Your child was born, you opened a UTMA account. Now they have a disability and will receive SSI. Here's exactly how to move that money to an ABLE account before age of majority.

The Problem: The UTMA/UGMA Time Bomb

You probably opened this account when your child was born, as a gift vehicle recommended by grandparents, relatives, or your financial advisor. It seemed smart at the time: "Let's start saving for their future."

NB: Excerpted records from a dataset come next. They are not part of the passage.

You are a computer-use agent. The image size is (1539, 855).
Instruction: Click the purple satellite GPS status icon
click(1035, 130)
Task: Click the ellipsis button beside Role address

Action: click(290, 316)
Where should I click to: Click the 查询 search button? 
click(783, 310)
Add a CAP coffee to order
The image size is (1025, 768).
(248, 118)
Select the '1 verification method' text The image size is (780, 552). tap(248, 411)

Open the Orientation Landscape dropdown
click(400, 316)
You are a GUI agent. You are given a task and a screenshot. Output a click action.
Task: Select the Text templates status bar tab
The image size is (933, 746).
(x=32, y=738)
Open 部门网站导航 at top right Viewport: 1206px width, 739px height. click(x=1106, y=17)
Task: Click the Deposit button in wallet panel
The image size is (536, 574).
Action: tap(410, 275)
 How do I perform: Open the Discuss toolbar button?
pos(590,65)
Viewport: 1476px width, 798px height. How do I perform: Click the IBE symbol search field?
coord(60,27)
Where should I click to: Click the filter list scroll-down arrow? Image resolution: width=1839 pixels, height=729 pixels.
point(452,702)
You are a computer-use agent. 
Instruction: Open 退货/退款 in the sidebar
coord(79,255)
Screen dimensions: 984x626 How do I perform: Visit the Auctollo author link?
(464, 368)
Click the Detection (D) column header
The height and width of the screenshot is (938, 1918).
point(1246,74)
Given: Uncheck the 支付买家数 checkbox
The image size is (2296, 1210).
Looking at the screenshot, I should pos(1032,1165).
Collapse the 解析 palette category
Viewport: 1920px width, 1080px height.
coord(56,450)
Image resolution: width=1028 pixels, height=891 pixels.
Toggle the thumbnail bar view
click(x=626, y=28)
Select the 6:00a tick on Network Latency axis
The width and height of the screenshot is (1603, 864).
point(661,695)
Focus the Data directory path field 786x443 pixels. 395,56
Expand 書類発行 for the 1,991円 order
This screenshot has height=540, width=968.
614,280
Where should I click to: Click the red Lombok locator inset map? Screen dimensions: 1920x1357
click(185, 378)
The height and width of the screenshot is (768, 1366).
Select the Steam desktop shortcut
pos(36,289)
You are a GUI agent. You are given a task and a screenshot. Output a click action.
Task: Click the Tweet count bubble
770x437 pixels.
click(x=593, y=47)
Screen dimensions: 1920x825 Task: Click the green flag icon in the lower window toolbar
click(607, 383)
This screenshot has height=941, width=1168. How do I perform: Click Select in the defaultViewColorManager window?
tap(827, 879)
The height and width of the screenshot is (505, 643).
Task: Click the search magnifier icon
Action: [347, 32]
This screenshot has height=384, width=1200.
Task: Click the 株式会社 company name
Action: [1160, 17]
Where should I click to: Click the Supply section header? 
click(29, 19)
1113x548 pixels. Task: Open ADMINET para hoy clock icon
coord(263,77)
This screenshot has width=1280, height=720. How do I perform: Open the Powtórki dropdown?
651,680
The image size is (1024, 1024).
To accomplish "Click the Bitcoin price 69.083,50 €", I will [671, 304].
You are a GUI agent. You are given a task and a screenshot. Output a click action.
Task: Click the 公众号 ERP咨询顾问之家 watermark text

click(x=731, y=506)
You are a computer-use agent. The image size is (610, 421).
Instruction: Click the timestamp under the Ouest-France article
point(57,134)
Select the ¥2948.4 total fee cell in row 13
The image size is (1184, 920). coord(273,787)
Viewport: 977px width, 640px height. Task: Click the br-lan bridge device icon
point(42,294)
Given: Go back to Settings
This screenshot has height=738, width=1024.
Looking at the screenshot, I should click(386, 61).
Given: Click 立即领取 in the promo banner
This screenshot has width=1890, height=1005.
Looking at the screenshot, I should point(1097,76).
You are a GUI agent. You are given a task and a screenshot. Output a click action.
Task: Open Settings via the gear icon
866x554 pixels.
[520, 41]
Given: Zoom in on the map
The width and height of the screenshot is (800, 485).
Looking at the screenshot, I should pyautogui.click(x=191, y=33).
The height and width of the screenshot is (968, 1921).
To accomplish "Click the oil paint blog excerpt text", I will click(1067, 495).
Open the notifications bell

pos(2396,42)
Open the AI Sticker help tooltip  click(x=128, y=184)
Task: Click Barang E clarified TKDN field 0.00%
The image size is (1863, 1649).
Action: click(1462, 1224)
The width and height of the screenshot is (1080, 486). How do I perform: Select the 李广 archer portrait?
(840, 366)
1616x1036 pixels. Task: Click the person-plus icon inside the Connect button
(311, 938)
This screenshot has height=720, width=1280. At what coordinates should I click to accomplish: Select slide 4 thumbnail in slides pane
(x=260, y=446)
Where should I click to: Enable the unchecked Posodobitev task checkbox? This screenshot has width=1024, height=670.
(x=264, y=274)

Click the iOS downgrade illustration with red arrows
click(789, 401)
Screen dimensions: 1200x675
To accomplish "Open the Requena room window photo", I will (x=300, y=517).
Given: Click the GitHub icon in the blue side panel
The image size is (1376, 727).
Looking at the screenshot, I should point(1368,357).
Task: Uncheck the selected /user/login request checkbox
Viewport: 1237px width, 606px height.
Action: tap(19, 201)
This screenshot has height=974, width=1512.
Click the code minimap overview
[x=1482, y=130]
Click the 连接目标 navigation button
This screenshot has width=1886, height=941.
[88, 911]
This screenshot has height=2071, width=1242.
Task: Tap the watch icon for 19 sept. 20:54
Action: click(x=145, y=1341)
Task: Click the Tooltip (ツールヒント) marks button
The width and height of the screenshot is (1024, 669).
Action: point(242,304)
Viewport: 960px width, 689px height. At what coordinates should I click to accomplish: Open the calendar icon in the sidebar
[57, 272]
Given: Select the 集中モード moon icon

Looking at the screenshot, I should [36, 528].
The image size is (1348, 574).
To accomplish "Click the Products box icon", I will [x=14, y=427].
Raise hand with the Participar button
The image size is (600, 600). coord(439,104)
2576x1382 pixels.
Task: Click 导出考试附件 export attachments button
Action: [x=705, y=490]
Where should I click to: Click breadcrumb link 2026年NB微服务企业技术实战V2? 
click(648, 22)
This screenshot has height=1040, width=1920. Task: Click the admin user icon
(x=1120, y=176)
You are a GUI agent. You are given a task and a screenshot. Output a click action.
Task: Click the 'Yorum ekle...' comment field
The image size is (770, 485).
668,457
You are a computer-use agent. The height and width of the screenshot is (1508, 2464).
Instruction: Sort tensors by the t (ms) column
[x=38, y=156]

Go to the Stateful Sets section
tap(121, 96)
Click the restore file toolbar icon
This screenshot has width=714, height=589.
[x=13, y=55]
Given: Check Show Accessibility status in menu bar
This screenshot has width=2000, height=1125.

UTMA (Uniform Transfer to Minors Act) and UGMA (Uniform Gifts to Minors Act) accounts are custodial accounts held in your child's name. They're designed to transfer assets to your child at age of majority (18 or 21, depending on state and account type).

But everything changed when you learned your child has a disability.

The Problem: When your child reaches age of majority (18 or 21), the UTMA/UGMA account becomes theirs — all of it, immediately. If your child is receiving SSI, this money will disqualify them. If the account has grown to $50,000 or $100,000, your child will lose SSI and Medicaid the month after they turn 18.

This is fixable, but you need to act now — before age of majority hits.

The Stakes: What Happens If You Do Nothing

Scenario: The Johnson Family

The Johnsons opened a UGMA account for their son at birth. By age 17, it has accumulated $22,000 through gifts and growth. Their son has autism and receives SSI ($967/month) and Medicaid.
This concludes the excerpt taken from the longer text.